Polish journalist and a war correspondent Tomasz Grzywaczewski, who has been in Ukraine since the beginning of the Russian aggression, recently said that “names, places and leaders change, but Russia remains the same: cruel, inhuman, soulless.”
In contrary to Churchill’s famous quote, that Russia is a “riddle, wrapped in a mystery, inside an enigma”, Grzywaczewski argues that instead “there is just a plain, primitive cruelty, boundless contempt for human life, hatred of freedom. Barbary mindlessly destroys everything and everyone. Preferably the weakest one, because as it happens with bandits, they do not dare to attack someone stronger. This is a mystery of a Russian soul”.
A conclusion, that a deep contempt for lives of civilians and own soldiers is an integral part of “the Russian soul,”is a very disturbing finding – not only for all those Western Europeans, who hope that at some point it will be possible to “go back to business as usual” with Russia, but most of all for Russian neighbors, who shudder to think of another Russian occupation.

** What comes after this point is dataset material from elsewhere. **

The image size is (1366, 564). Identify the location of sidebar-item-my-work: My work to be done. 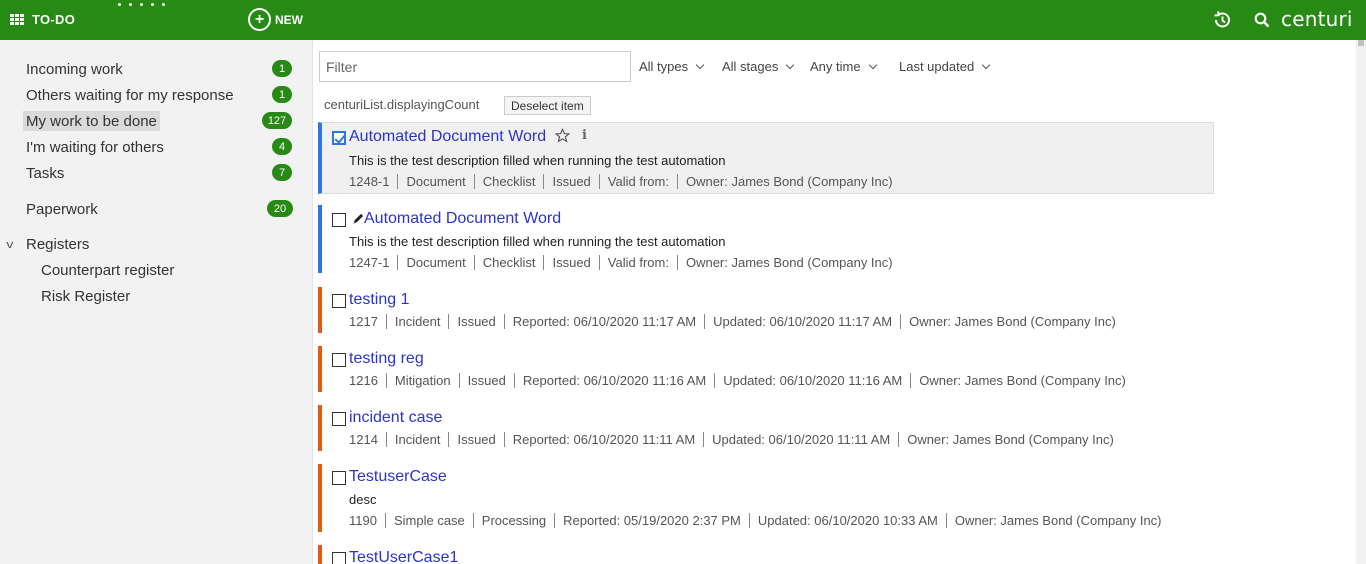
(92, 121).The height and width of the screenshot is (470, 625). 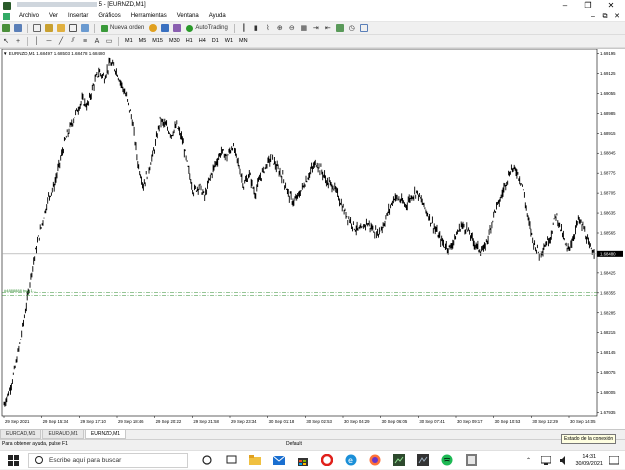 What do you see at coordinates (109, 16) in the screenshot?
I see `menu-graficos: Gráficos` at bounding box center [109, 16].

Even if a political leadership in the Kremlin was somehow replaced and Putin was gone, Russia’s contempt for other nations, imperial aspirations and a widely accepted belief in Russian superiority, will remain.

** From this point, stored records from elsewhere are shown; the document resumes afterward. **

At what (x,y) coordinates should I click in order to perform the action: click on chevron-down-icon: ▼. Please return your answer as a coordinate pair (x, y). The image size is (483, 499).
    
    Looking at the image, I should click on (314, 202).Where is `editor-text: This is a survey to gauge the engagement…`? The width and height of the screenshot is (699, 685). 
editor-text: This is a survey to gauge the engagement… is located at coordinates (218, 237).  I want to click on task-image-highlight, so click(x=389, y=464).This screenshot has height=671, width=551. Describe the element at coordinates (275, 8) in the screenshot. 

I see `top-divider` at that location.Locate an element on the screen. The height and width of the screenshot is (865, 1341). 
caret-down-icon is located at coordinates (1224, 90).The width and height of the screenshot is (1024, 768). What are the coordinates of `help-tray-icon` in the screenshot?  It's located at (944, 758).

The only way to change “the Russian soul” would be a plan similar to those introduced by force in Japan and Germany after World War Two. For obvious reasons this is not possible.
Tomasz Grzywaczewski without any optimism predicts that “until Russia is decolonized and the Russians are de-imperialized, it will pose a lethal threat to Central Europe and the entire world peace.
Blaming only “crazy” Putin is just a smoke-screen to justify a potential rotten compromise over Ukraine, which would give a path of return to business as usual. In practice it will just postpone another catastrophe.
Bucha is a city in Ukraine`s Kiev Oblast. Administratively, it is incorporated as a city of oblast significance. Its population is approximately 31,959.